Ferguson’s lawsuit claimed the Navy failed to complete a thorough analysis of negative impacts to health and childhood learning. The lawsuit also argued that the Navy arbitrarily dismissed impacts to human health and child learning from increased noise, despite many studies indicating that exposure to noise can lead to adverse health outcomes.

“The Navy has an important job. But that does not relieve the federal government of its obligation to follow the law and take a hard look at the public health and environmental impacts of its programs,” Ferguson said. “Today the judge ruled that the Navy fell short of its obligation.”

In his ruling, Jones also said the Navy did not properly consider expanding the Growler program in El Centro, California, in addition to Whidbey Island, and did not properly consider the greenhouse gas impacts of Growler fuel use.

The parties in the lawsuit now have
30 days to either agree on a remedy or a briefing schedule for a remedy.

A Navy spokeswoman declined to comment Monday, noting the Navy would not comment  on pending litigation.

The ruling adopted the recommendation of a U.S. federal magistrate, who issued a report and recommendation in December 2021 in favor of Ferguson’s lawsuit.

“Here, despite a gargantuan administrative record, covering nearly 200,000 pages of studies, reports, comments, and the like, the Navy selected methods of evaluating the data that supported its goal of increasing Growler operations,” Chief Magistrate Judge J. Richard Creatura wrote in his 38-page recommendation. “The Navy did this at the expense of the public and the environment, turning a blind eye to data that would not support this intended result. Or, to borrow the words of noted sports analyst Vin Scully, the Navy appears to have used certain statistics ‘much like a drunk uses a lamppost: for support, not illumination.’”

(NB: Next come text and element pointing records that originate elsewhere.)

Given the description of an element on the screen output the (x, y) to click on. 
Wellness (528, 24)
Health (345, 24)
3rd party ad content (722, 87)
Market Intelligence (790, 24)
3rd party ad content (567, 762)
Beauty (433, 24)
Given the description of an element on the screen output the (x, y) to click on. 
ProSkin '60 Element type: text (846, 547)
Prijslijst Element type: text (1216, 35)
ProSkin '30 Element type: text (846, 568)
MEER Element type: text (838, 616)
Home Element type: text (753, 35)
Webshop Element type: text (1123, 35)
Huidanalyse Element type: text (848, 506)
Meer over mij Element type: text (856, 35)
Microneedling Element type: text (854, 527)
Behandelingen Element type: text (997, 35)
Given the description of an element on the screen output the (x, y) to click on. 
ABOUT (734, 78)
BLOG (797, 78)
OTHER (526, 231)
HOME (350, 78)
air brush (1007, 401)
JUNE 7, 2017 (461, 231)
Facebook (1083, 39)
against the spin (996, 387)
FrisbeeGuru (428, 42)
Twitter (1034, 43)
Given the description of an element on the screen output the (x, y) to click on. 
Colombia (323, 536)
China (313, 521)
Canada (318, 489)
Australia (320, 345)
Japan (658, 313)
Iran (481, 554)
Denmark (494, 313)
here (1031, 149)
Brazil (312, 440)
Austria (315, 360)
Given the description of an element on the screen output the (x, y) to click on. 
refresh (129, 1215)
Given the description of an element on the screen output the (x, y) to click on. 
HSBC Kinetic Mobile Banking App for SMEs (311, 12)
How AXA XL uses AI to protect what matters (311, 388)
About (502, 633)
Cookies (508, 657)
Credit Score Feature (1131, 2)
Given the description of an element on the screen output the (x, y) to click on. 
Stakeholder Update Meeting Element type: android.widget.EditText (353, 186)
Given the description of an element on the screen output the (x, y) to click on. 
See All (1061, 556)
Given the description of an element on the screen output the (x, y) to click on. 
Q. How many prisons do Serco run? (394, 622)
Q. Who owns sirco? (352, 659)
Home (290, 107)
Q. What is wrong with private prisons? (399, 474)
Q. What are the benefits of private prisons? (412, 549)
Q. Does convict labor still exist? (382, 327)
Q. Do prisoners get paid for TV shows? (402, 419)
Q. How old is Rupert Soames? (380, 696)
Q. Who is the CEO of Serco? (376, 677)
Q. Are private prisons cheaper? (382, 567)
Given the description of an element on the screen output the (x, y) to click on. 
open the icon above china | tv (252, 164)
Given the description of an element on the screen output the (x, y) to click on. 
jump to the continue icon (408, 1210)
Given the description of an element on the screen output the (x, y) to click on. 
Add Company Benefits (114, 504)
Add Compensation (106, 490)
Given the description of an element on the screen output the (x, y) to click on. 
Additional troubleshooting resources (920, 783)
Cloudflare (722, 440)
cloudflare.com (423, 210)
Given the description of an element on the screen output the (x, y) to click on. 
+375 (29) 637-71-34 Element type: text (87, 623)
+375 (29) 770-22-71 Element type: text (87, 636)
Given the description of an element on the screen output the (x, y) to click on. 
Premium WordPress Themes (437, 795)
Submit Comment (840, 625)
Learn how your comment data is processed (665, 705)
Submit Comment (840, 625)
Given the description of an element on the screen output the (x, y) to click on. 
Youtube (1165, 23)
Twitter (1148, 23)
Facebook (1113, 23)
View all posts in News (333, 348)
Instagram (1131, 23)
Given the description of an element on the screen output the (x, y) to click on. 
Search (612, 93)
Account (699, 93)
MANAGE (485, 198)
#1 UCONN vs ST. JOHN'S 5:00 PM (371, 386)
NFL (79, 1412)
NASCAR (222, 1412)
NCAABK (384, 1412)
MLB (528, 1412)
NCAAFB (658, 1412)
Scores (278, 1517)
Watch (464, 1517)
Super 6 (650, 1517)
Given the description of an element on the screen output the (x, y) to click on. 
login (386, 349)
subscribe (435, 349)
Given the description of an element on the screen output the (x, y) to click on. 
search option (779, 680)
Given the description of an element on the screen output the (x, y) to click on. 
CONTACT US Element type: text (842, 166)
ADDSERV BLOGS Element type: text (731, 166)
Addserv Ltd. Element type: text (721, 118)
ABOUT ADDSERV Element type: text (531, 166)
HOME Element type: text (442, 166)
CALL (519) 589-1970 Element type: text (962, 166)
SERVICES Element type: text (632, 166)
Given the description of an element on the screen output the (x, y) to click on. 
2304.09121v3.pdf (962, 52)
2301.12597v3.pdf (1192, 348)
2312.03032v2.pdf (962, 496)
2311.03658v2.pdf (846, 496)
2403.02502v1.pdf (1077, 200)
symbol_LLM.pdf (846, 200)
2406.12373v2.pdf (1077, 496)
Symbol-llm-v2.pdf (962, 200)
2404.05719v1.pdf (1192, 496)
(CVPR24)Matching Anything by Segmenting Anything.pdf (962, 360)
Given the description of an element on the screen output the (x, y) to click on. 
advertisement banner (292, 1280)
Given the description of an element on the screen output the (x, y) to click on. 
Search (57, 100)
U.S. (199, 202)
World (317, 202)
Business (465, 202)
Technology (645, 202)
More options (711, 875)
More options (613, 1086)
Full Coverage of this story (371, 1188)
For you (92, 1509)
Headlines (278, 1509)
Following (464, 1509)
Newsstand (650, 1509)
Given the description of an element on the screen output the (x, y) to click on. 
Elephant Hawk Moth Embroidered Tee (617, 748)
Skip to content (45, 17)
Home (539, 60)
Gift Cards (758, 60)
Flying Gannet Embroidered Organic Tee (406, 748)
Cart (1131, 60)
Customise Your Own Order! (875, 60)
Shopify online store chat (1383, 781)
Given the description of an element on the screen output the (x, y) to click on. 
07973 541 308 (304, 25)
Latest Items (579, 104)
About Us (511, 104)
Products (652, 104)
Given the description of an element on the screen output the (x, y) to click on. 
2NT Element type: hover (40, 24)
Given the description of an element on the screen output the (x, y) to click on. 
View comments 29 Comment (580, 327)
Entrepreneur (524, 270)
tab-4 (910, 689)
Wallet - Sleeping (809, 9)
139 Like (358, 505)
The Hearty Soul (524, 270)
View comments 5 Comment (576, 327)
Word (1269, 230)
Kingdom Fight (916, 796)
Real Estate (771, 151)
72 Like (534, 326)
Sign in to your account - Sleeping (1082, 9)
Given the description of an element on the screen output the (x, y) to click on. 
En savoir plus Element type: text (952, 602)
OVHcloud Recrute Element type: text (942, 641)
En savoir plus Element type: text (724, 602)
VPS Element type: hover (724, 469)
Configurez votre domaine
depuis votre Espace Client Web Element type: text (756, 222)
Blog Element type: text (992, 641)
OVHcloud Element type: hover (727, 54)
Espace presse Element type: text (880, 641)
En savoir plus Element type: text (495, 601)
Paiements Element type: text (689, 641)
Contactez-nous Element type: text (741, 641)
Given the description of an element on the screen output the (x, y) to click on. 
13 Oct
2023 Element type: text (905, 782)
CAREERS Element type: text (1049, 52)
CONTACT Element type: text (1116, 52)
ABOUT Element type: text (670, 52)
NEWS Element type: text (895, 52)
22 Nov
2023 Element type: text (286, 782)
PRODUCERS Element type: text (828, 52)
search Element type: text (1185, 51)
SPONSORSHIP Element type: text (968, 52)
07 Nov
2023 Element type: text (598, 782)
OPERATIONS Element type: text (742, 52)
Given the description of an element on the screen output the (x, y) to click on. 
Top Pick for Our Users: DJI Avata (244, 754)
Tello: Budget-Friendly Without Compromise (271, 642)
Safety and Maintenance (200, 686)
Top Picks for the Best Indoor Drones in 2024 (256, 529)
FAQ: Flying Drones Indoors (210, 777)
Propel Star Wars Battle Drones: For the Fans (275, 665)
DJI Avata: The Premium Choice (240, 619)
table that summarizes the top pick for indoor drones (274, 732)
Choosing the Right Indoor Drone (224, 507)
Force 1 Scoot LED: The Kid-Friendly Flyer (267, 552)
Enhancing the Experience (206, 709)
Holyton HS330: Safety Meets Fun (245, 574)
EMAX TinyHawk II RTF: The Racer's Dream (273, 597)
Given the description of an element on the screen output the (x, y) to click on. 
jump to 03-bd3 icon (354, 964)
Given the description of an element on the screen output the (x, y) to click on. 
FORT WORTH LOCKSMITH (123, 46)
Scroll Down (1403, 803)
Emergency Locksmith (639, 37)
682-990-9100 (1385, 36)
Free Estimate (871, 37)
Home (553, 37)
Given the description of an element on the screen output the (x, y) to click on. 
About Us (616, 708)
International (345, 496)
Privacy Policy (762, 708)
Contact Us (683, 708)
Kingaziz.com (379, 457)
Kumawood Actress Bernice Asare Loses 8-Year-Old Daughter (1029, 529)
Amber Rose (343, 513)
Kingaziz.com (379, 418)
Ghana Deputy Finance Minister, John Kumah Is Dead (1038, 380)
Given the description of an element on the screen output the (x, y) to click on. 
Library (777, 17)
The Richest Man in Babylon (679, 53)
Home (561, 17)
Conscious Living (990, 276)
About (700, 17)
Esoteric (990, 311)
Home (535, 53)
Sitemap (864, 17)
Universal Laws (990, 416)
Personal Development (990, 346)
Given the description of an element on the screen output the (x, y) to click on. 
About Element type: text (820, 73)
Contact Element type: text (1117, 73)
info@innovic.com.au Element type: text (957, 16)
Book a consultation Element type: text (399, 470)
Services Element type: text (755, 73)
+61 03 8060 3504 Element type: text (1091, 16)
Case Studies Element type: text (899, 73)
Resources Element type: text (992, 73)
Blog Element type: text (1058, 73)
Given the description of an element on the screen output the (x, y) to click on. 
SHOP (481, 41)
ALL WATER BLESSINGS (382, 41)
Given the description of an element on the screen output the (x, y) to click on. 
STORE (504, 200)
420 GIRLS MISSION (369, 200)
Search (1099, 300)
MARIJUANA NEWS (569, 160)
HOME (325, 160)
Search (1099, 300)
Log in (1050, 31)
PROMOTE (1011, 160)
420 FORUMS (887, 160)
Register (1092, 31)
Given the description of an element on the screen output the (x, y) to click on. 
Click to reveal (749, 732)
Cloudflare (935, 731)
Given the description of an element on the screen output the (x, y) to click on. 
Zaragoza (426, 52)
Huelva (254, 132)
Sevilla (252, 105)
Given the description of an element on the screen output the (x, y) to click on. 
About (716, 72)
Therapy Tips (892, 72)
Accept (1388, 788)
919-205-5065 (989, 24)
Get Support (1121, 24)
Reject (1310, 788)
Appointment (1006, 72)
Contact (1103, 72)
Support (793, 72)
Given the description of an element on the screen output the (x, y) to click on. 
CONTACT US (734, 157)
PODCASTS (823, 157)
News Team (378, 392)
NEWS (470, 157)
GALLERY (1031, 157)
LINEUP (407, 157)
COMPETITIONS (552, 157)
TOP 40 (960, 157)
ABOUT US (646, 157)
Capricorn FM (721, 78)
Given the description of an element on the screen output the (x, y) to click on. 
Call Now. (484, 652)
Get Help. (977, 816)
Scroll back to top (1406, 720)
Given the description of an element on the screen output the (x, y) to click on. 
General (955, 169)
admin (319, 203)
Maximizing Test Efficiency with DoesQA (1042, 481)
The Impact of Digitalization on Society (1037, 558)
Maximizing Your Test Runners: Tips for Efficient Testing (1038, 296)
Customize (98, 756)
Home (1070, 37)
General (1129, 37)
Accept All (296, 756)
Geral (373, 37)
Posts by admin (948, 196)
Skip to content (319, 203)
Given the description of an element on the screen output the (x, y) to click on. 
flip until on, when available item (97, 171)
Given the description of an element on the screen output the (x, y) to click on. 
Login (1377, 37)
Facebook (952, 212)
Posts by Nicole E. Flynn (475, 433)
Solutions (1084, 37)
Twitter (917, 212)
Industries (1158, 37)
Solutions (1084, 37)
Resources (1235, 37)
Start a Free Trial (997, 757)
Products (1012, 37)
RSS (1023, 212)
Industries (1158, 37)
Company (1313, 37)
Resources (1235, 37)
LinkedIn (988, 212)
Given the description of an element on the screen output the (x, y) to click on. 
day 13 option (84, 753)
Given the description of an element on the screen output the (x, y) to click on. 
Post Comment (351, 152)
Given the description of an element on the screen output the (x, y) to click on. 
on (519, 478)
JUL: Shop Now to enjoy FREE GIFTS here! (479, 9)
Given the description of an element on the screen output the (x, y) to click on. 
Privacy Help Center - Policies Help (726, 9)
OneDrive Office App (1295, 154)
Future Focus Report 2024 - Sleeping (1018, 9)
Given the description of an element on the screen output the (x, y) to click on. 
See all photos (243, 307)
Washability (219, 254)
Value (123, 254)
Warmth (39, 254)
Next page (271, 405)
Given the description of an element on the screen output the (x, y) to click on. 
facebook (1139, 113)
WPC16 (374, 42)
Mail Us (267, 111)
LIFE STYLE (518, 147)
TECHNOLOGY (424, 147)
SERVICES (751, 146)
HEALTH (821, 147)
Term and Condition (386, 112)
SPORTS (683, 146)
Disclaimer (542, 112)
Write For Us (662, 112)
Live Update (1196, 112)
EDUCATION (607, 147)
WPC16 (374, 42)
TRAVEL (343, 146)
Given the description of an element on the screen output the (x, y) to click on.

Members of the Citizen’s of Ebey’s Reserve celebrated the decision.

Robert Wilbur, president of the group, noted the Navy would need to prepare a new environmental impact statement.

The parties in the case would have 30 days to try to negotiate an interim remedy, which Wilbur said the Citizen’s of Ebey’s Reserve had been trying to do since last winter.

The good-faith effort would have two components: reverting all Growler operations back to earlier levels, and helping residents avoid noise exposure by initiating real-time information on flying activity at the Navy’s Outlying Landing Field and Ault Field on Whidbey Island.

“The only response from the Navy, has been along the lines of, ‘We’ll get back to you on that,’” Wilbur recalled.

Navy supporters on Whidbey Island criticized the decision, and said the naval air station on Whidbey and its Outlying Landing Field, where jet pilots practice simulated landings on aircraft carriers, were “fundamental components for essential national defense.”

In a statement, the Oak Harbor Area Council of the Navy League of the United States said the bulk of the claims made by Growler opponents were dismissed.

“This procedural order does not meet activists’ goals after millions of dollars, years of studies, and extended due diligence by the Navy, followed by years of litigation and expense by plaintiffs and defendants,” league officials said.